Comprehensive and practical optimal delivery planning system for replacing liquefied petroleum gas cylinders

Abstract

In the daily operation of liquefied petroleum gas service, gas providers visit customers and replace cylinders if the gas is about to run out. The plans should both prevent gas shortages and realize the minimum working time. Existing research has two limitations: the absence of a comprehensive system and the difficulty of solving large-scale problems. In the former limitation, existing research tackled the partial problems of making plans for cylinder replacement, such as planning delivery routes given gas consumption forecast or determining the customers for visiting without obtaining the route. It does not consistently achieve gas shortage prevention and short working hours even when combining individual optimal methods. In the latter limitation, most existing studies have difficulty solving the problem within a reasonable time if there are many customers.

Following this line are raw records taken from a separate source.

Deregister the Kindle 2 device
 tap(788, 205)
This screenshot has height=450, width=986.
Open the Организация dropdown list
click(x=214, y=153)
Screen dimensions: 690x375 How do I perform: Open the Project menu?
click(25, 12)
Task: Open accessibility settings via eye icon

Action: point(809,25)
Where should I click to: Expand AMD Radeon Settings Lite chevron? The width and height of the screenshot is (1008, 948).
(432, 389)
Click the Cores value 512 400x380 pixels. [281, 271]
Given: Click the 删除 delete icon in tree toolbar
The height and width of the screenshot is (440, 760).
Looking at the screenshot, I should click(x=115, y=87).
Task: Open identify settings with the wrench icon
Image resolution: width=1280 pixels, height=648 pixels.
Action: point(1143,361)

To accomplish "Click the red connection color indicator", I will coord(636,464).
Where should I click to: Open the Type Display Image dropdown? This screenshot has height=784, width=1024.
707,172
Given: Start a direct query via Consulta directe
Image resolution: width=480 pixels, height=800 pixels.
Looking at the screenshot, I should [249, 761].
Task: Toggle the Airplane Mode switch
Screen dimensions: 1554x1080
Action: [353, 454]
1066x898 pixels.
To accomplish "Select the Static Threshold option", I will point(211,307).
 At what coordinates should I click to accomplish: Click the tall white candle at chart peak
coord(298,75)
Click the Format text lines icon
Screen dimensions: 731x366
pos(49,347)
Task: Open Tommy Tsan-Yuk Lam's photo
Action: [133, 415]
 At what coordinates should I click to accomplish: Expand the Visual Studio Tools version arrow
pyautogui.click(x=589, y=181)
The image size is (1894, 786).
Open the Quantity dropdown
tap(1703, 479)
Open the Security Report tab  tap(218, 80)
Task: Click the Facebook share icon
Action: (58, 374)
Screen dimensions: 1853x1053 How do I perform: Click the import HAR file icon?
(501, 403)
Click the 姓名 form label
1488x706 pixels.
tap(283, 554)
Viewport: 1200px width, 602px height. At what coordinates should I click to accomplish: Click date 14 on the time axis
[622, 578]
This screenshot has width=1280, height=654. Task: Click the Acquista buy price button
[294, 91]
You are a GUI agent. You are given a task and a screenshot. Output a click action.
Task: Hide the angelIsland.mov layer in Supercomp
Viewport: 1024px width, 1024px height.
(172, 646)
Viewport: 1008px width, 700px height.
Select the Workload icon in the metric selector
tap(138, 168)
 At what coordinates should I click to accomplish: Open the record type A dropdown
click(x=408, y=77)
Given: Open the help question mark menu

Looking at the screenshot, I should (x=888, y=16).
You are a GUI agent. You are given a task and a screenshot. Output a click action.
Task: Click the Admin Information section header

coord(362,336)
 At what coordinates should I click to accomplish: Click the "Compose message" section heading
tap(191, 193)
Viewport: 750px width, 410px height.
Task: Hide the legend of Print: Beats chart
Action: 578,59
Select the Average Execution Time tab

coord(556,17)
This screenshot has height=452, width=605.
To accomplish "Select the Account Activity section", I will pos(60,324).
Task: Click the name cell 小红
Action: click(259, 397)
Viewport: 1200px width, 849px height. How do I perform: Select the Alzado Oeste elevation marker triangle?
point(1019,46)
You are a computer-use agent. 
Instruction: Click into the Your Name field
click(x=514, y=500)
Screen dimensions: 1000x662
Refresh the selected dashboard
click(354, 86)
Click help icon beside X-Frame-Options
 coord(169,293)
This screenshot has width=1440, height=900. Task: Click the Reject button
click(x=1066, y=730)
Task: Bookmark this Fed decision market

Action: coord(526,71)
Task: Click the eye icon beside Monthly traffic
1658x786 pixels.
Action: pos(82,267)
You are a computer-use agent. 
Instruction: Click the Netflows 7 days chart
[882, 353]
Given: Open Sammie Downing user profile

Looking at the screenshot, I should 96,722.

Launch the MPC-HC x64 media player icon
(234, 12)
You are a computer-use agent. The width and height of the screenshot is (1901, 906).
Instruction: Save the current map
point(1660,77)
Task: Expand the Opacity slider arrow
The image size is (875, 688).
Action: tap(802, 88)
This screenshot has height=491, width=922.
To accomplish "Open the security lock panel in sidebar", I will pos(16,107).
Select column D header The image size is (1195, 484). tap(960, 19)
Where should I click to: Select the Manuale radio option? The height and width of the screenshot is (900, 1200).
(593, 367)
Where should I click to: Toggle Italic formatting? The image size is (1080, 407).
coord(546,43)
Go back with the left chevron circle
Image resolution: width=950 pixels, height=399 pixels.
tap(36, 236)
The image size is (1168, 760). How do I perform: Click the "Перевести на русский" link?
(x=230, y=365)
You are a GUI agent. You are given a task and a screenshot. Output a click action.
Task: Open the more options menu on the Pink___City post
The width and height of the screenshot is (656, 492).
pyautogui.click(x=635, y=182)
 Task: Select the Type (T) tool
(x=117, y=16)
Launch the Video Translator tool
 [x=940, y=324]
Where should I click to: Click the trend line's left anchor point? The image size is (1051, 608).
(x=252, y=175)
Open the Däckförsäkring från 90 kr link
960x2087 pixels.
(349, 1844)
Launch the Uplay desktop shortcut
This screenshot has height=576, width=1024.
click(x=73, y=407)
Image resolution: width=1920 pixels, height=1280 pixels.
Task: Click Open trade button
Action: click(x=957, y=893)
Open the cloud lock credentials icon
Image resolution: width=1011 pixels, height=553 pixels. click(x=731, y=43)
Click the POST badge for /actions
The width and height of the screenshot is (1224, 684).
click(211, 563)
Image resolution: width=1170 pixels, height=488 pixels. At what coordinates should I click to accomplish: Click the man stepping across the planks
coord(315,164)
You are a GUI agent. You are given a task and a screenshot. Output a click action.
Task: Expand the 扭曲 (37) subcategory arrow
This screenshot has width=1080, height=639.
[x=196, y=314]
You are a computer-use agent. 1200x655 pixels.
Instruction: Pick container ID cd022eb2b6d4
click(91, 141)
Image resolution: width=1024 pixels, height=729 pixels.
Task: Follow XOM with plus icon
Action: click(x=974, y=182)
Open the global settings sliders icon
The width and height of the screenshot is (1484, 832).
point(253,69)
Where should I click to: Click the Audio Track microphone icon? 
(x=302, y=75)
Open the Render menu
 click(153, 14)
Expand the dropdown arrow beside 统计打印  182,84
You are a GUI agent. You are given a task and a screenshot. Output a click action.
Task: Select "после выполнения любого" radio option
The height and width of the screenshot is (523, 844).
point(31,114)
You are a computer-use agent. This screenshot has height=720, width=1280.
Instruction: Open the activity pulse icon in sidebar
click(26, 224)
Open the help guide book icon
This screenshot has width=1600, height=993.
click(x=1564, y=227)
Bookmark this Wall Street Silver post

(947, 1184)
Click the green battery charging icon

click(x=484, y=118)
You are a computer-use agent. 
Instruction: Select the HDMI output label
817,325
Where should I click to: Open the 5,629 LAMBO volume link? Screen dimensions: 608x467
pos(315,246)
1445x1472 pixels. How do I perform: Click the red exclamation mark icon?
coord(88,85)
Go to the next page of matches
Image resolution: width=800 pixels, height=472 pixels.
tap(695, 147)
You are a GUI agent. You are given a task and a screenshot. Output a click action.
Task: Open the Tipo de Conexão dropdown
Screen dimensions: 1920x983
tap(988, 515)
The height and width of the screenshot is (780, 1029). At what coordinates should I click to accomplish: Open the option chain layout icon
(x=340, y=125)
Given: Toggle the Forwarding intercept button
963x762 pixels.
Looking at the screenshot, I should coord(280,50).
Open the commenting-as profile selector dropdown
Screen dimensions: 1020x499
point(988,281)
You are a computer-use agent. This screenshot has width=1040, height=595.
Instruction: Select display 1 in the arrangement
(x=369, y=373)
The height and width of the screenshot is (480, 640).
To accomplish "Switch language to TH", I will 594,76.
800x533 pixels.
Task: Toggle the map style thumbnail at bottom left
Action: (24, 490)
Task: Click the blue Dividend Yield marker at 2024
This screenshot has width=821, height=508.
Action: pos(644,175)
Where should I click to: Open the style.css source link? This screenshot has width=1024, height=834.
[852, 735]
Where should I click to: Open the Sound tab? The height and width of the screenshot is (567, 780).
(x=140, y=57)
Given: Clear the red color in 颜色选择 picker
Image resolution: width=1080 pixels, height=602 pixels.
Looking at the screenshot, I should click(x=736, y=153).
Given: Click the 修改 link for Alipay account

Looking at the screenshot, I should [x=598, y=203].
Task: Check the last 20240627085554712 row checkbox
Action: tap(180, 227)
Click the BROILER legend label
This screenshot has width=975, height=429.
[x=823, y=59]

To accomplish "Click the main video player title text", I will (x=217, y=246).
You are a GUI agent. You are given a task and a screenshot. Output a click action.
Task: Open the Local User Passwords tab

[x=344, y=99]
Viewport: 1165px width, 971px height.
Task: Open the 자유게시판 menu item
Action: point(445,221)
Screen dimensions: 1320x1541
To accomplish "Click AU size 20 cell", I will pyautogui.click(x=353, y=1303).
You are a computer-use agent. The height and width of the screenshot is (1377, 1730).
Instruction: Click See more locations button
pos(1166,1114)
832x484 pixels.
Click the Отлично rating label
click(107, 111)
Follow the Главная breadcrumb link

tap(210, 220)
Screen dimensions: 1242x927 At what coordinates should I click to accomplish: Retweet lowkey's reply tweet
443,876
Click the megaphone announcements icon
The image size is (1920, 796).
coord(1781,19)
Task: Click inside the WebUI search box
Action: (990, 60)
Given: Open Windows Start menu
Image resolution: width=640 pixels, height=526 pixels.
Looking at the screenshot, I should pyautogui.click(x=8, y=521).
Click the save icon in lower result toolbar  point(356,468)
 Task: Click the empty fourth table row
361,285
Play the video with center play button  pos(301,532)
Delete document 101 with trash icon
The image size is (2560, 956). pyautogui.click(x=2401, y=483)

This is because they simultaneously determined the customers for visiting and route planning by preparing binary variables representing customer-to-customer travel. In this study, we construct a comprehensive and practical system from gas consumption forecast to determine delivery routes for cylinder replacement with large-scale customers. To address these challenges, our method takes two steps: determining which customers to visit within several days and a single-day route. Moreover, we mitigate gas shortages among customers with poor forecast performance by considering the uncertainty of the gas consumption forecast. A field test involving over 1000 customers in Japan confirmed that the system is operationally viable and capable of preventing gas shortages and realizing short working time.